» **Selected excerpt**:
4 Shape Description and Matching

4.1 Shape Description Algorithms Based on Moments

The Zernike Moments are derived using Zernike orthogonal polynomials and the formula below [22]:

$$\begin{aligned} V_{nm} \left( x,y\right) =V_{nm}\left( r\cos \theta ,\sin \theta \right) =R_{nm}(r)\exp \left( jm\theta \right) , \end{aligned}$$
(1)

where \(R_{nm}(r)\) is the orthogonal radial polynomial [22]:

$$\begin{aligned} R_{nm}(r)=\sum \limits _{s=0}^{(n-|m|)/2)} \left( -1\right) ^{s} \frac{\left( n-s \right) !}{s!\times \left( \frac{n-2s+|m|}{2}\right) ! \left( \frac{n-2s-|m|}{2} \right) !} \, r^{n-2s} , \end{aligned}$$
(2)

» **List of tasks**:
[A] In the excerpt on Zernike moments, how would you restate the paragraph beginning "The Zernike Moments are derived" as one shorter sentence that keeps its main facts?
[B] Could you carry the Zernike moments excerpt further, starting right after formula (2)?

» **Data extract**:
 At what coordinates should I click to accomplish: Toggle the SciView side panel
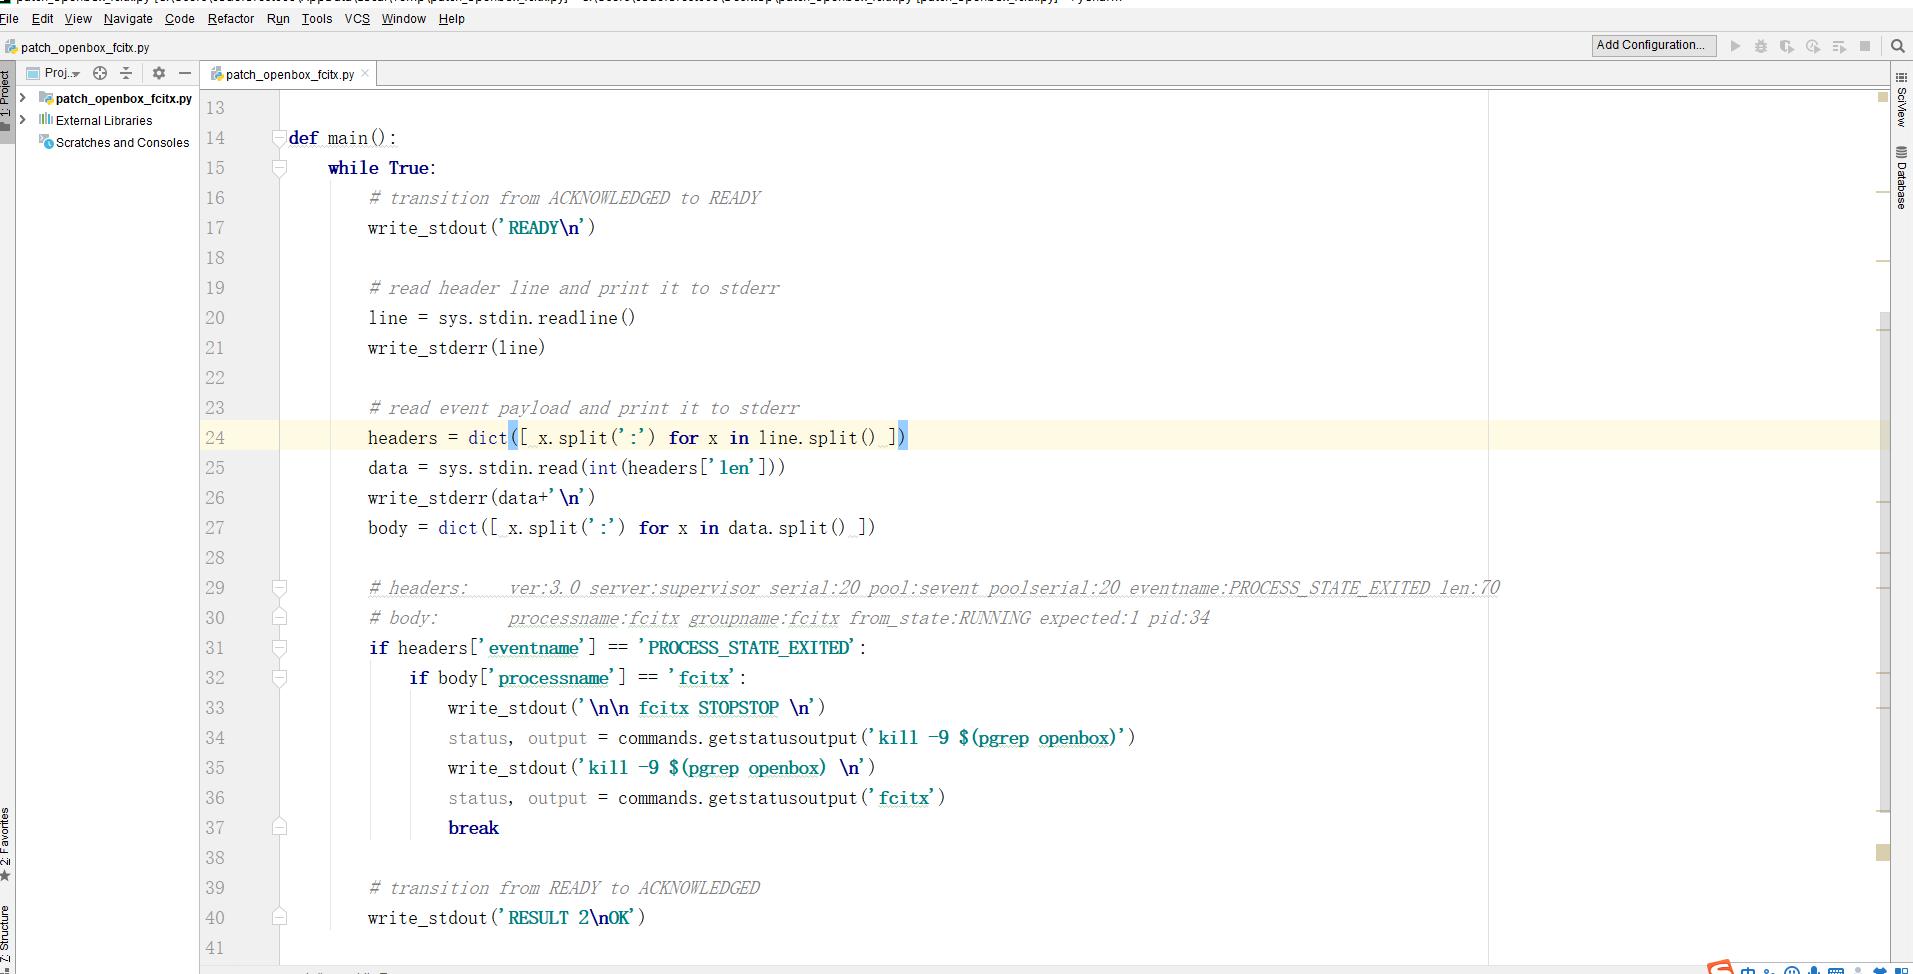(x=1901, y=100)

» **Written answers**:
[A] Zernike Moments come from Zernike orthogonal polynomials through formula (1) [22], which gives the polynomial V_nm(x, y) in polar form as the radial polynomial R_nm(r) multiplied by exp(jmθ).

[B]
where \(n=0,1,2,\ldots \); \(0 \le |m| \le n\); \(n-|m|\) is even.

The Zernike Moments of order n and repetition m of a region shape f(xy) are calculated by means of this formula [22]:

$$\begin{aligned} Z_{nm}= \frac{n+1}{\pi } \sum \limits _{r} \sum \limits _{\theta } f(r\cos \theta ,r\sin \theta ) \cdot R_{nm}(r) \cdot \exp (jm\theta ), \; r \le 1. \end{aligned}$$
(3)

According to [8, 13, 18], to obtain Moment Invariants, the general geometrical moments are firstly calculated using the following formula:

$$\begin{aligned} m_{pq} = \sum \limits _{x}\sum \limits _{y} x^p y^q f(x,y). \end{aligned}$$
(4)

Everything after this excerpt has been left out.